Tirons les leçons de cet exercice. L'économiste qui parle de l'industrie textile, s'il est pressé ou superficiel (cela arrive), regarde la courbe " Textile 1 " sans s'interroger sur ce qu'elle recouvre ; il la commente en présentant l'évolution des textiles comme une croissance lente ; cette lenteur fait certes contraste avec le reste de l'économie, mais la croissance, même lente, est réelle. Si au contraire les conventions excluent les T.A.S. et la bonneterie, la courbe donne l'image d'une industrie dont la production stagne, et on parlera des textiles comme d'une industrie dont le retard s'accentue. Dans les deux cas, pourtant, la réalité physique de l'industrie est la même : seule a changé l'image qu'en donne la nomenclature.

Cet exemple peut sembler peu probant. Un économiste qui travaille sur une industrie aussi importante que le textile ne se contente pas, dira-t-on, de regarder l'évolution d'ensemble de cette industrie : il examine aussi les évolutions de ses parties, et il sait en voir les différences. Sans doute ; mais il arrive pourtant parfois qu'un économiste commette l'erreur de prendre un concept construit pour la chose elle-même. Par exemple, lorsqu'il s'agit de procéder à des comparaisons internationales, on ne pense pas toujours à vérifier que les nomenclatures des divers pays comparés soient identiques, et l'on confronte alors des chiffres qui recouvrent des contenus différents. Le même risque se présente lorsqu'on étudie des évolutions sur très longue période, car alors les nomenclatures d'un même pays ont changé. Ensuite, l'erreur que l'on saura éviter lorsqu'il s'agit d'une branche importante comme le textile ne sera peut-être pas évitée sur des branches moins connues. Enfin, et surtout, le public qui reçoit l'information et qui n'a ni l'idée, ni le loisir de l'analyser dans le détail, concentre son attention sur quelques indicateurs essentiels ; ces indicateurs véhiculent une image de la réalité économique, certes grossière, mais à partir de laquelle se forgent des opinions, se prennent des décisions, etc. ; et, par-delà toutes les finesses possibles des études détaillées, l'image de l'évolution de l'industrie textile qui restera dans la mémoire de ce public informé et actif et qui, quelque jour, provoquera quelque décision, sera influencée fortement (même si elle n'est pas déterminée) par les indicateurs statistiques globaux, et donc par les choix opérés dans la construction des nomenclatures.

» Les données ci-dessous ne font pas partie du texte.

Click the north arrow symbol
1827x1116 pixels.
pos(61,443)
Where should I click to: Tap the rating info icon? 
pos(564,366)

Pour bien comprendre ce que contient un poste agrégé, il ne suffit pas toujours de lire la liste des postes les plus fins : on pourrait croire par exemple que tous les pansements relèvent de l'industrie textile, et la liste fine comporte des postes qui le donnent à penser (ouate, etc.) ; or une partie importante de la production de pansements est classée dans l'industrie pharmaceutique, qui relève de la chimie.

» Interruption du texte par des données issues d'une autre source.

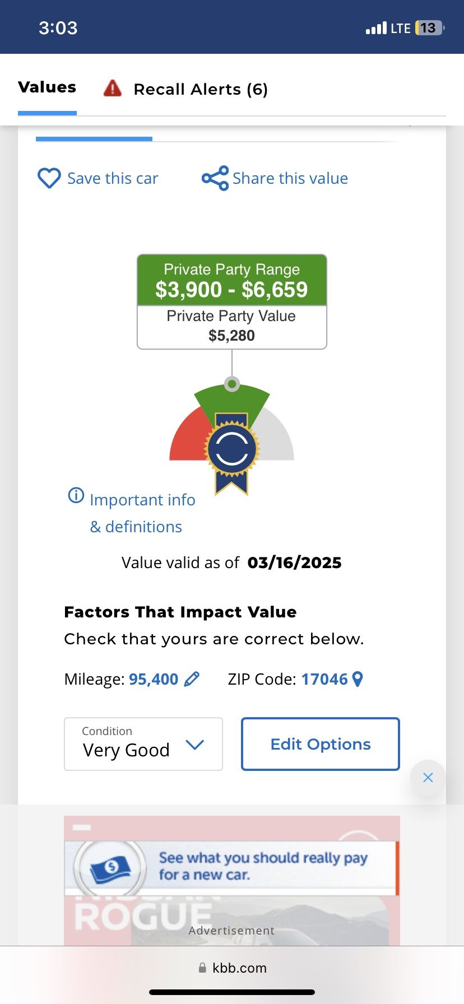The height and width of the screenshot is (1004, 464).
Task: Dismiss the floating X close button
Action: pyautogui.click(x=428, y=777)
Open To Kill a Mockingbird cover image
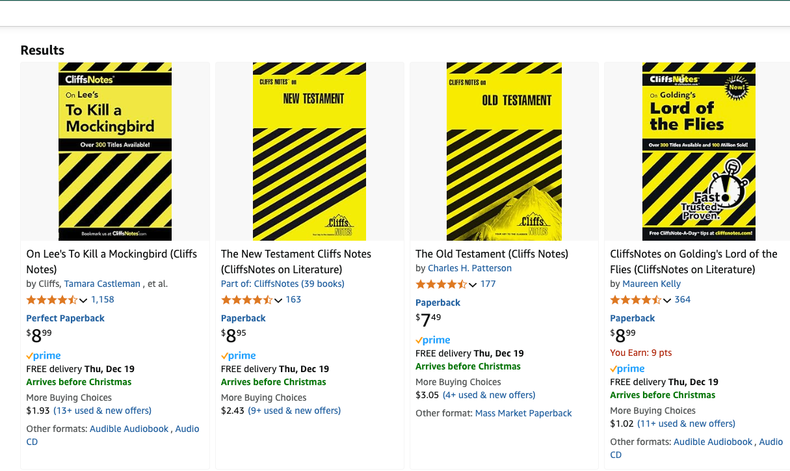Image resolution: width=790 pixels, height=471 pixels. pos(115,152)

Ce qui précède explique que les nomenclatures aient une telle importance politique. Les concepts qu'elles délimitent servent non seulement à produire de l'information, mais à découper des institutions, à instruire les dossiers qui préparent des décisions ; l'information qu'ils définissent sera parfois " réifiée " au point de passer pour la réalité elle-même. Un objet économique qui n'est pas reconnu dans les nomenclatures est " tué " pour la connaissance statistique et le raisonnement économique (5) ; un objet dont l'existence économique est douteuse, mais que les nomenclatures continuent à définir, se survit à lui-même dans le discours et dans la politique économiques (6). On comprend que les discussions et les consultations qui aident à préparer les nomenclatures soient parfois si tendues, si polémiques : des institutions se battent alors pour leur survie ou pour l'extension de leurs compétences. L'effet du cadre institutionnel sur les nomenclatures est tout aussi important que celui des exigences de la " connaissance économique pure " : on peut le déplorer, mais c'est un fait. Pourrait-il en être autrement, alors que les institutions déterminent la nature et les moyens de l'action politique et économique, et exigent d'être alimentées en information pour éclairer leur action ?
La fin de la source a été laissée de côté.